[ Webmaster's Note: The following article appears in The 1999 Big Bad Baseball Annual. ]
I have the best kids on the planet. My wife is the prettiest, most intelligent woman in the world. Nolan Ryan is my favorite player of all time. Ken Griffey Jr. has the prettiest swing I've ever seen. The Red Sox are my favorite team. Extrapolated Runs (or XR) is the simplest, most accurate run estimation formula currently available. What do all those statements have in common? They are my, admittedly, biased opinions.
Although many people spend a great deal of time and energy trying to convince others of the absolute validity of their opinions, I won't do so here. What would be the point? These are my opinions. Just because they are true for me, doesn't necessarily make them true for you. My needs and desires are most likely much different than your needs and desires. Because of that we might come to different conclusions regarding these questions.
So what am I going to do here? Well, rest easy, I'm not going to drone on and on about my family; you're not interested in hearing about them anyway. I also won't get into a discussion about my favorite players or my favorite team; this isn't the place for such a discussion. What I will do is explain my Extrapolated Run system to you. I figure that although you might not agree with me about who has the best family, you might agree with me about what makes a run estimation system useful.
A little background
A couple of years ago, while searching for sabermetric links to add to my Internet web site, I stumbled upon Stephen Tomlinson's homepage. What caught my eye was an article Stephen wrote championing Paul Johnson's Estimated Runs Produced (ERP) formula. After reading Stephen's essay, I dug out my copy of The 1985 Bill James Baseball Abstract and re-read the original article about ERP.
I must admit when I first read the article back in 1986 it didn't make a lasting impression. Fortunately, that wasn't the case with my second look. In that pass, I noticed that besides Johnson's description of the method, the article also included a short comparison between ERP and RC.

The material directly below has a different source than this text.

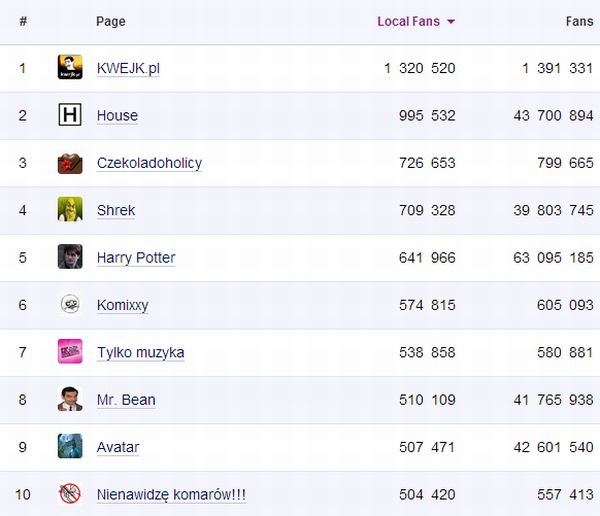
Task: Click the Harry Potter page avatar
Action: 70,257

James found that ERP was slightly more accurate on a team level than RC. He also found ERP didn't suffer from RC's problems with players with high OBA and high SLG. However, as interesting as those facts were it was another of James' comments that spurred me into to action. James said, "The excitement of finding Johnson's method is 1) it is so simple, and 2) it was developed entirely independently. These two things suggest that there probably are compromises between the two methods that will prove to be yet more accurate than either method."
His thoughts greatly excited me. You see, I had made my own discovery while reading Johnson's essay. If you take a look at the formula, I'll show you what I discovered.

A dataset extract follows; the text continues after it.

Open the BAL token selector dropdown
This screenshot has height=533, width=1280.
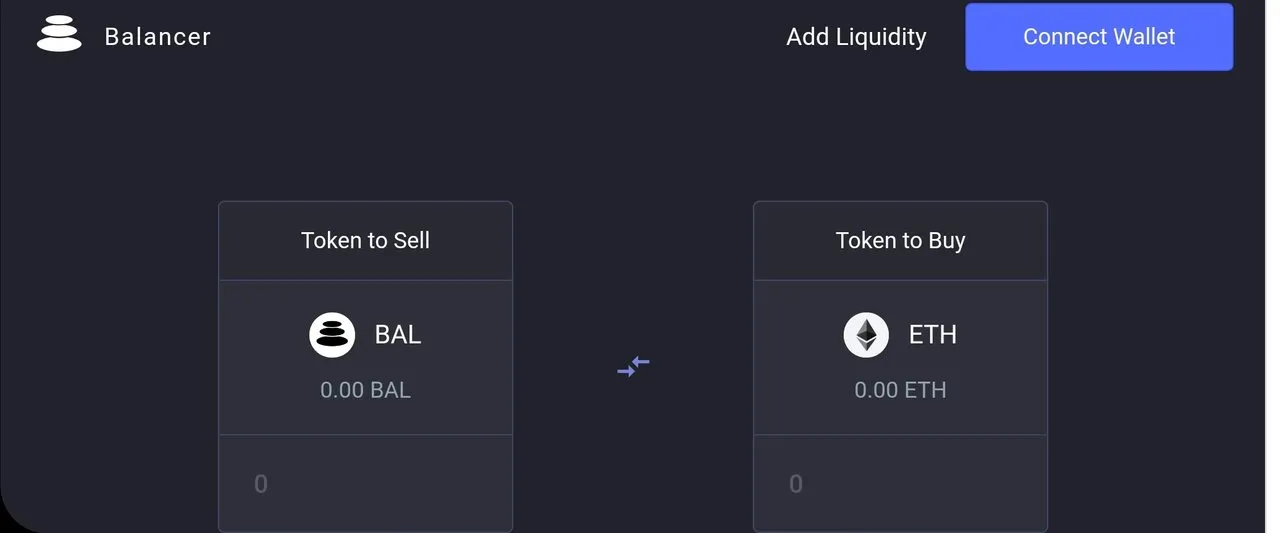(366, 358)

Although the original equation
ERP=(2 x (TB + BB + HP) + H + SB - (.605 x (AB + CS + GIDP - H))) x .16
looks a lot more complicated than it needs to, if you take the time to break it down, it is essentially a linear weighted formula
ERP=(.48 x 1B) + (.8 x 2B) + (1.12 x 3B) + (1.44 x HR) + ((HP+BB) x .32) + (.16 x SB)-(.0968 x (AB + CS + GIDP - H))

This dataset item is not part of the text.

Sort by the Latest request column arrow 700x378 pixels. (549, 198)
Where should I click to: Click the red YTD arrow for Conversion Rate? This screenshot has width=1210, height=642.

A linear weighted formula, which, as opposed to Palmer's Batting Runs,
BR=(.47 x 1B) + (.78 x 2B) + (1.09 x 3B) + (1.40 x HR) + (.33 x (BB+HB) + (.30 x SB) - (.60 x CS) - (?? x (AB-H)) - (.50 x (OOB))
uses a fixed value for an out.
This discovery was very fascinating for a couple of reasons. First, if you compare Johnson's values with Palmer's weights you can see that they came up with very similar values. The fact that they derived these values using different methodologies gives the values greater validity. Second, the fact that Bill James criticized Palmer's work in his 1985 Historical Abstract while lauding Johnson's work in his 1985 Baseball Abstract didn't make sense.
So what could this fledgling sabermetrician do? The only logical thingI had to study the matter myself.
How was XR developed?
Could the linear formulas hold their own against RC in a larger study?
Before delving deeper into the matter, I had to determine if linear formulas could hold their own vs. RC in a larger study. To do that, I constructed an Excel spreadsheet and compared BR, RC, ERP and all the other formulas I knew about.
Of course, that wasn't quite as easy as you'd think. First, I had to assemble team statistics for every club for the 1955-1997 period. This task, in itself, was difficult. Nevertheless, with the assistance of Sean Lahman and Tom Ruane, it was not an insurmountable problem.
I next had to make a decision about exactly how I would determine accuracy. As Brock Hanke pointed out in last years BBBA, "The debate over the various Runs Created [he's using Runs Created as a generic term] methods is revealed as no debate over methods at all. It is a debate over standards. You tell me what standards you want to apply to Runs Created methods, and my computer can tell you which method best meets them."
Although Brock decided to adopt Bill James' standard, I made a different choice. Rather than choosing one or the other, I decided to use both Pete Palmer's accuracy standard and Bill James' accuracy standard. This way, I figured, people could use the standard they're most comfortable with.
(I won't go into the details here since I realize that some people will get bogged down by the math. Instead, I suggest that anyone interested read Methods and Accuracy in Run Estimation Tools.)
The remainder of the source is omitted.